Systems are made of subsystems
The question, now, is: How do you start experimenting with growth levers?
Seeing growth as a system can be overwhelming because of the number of moving parts, feedback loops, and emerging patterns to think about.
The answer is to break the growth system down.
Why it is necessary to see a system as made of subsystems
Thomas Starr and Timothy Allen tell the story of two watchmakers, Hora and Tempus in their book, Hierarchy Perspectives.
Both Hora and Tempus were fine craftsmen who developed watches that were composed of a thousand distinct parts.
Both their shops were filled with customers for a while but over time Hora got more and more customers and Tempus got less and less.
Tempus put his watches together in such a way that if he was distracted halfway through building one — to answer the door, for example — all the pieces fell apart, and he had to start from scratch. The more customers he got, the fewer watches he finished.
Hora did things a little differently. Though his watches were composed of the same number of pieces, he built in tens. He would build a group of ten elements that he would then organize into a larger subsystem, ten subsystems made the whole watch. Whenever he was interrupted, Hora didn’t have to start from scratch and lost only a small part of his work.
What do the subsystems of a growth system look like?
The story of Hora and Tempus shows that subsystems can help organise patterns.

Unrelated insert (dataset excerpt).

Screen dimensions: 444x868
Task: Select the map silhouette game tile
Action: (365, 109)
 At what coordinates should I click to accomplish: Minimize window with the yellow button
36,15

To build a pattern in a subsystem makes it less susceptible to disruption.
What could the subsystems of a SaaS growth system look like, though?
In SaaS, the question of building subsystems is closely tied to the question of how you’re going to measure their effectiveness.
The answer lies, as it does with most things in SaaS, with metrics. And metrics begin and end with the customer lifecycle — acquisition, activation, retention, revenue, and referral (from Dave McClure).
Let them be our subsystems.
An acquisition pattern might look like this: User discovers top of the funnel blog post on Google > user reads the post > user visits pricing page > user signs up for free trial
User tries out a free tool you’ve made > user signs up for a product demo (three months later)
A retention pattern might look like this: user’s payment fails > payment failure email sent out > card is retried and payment is automatically recovered > customer is successfully retained
User’s engagement inside the app is at an all time low > user signs up for webinar you’ve put together on customer success > user’s engagement rises after the webinar
The options, permutations, and combinations are endless across AARRR (acquisition, activation, retention, revenue, and referral).
And experimenting with them is the only way to find out whether a growth lever (like freemium vs free trial in the acquisition subsystem or transactional email campaigns vs customer success webinars in the retention subsystem) is working or not.
A growth lever is only as powerful as the pattern it is embedded in.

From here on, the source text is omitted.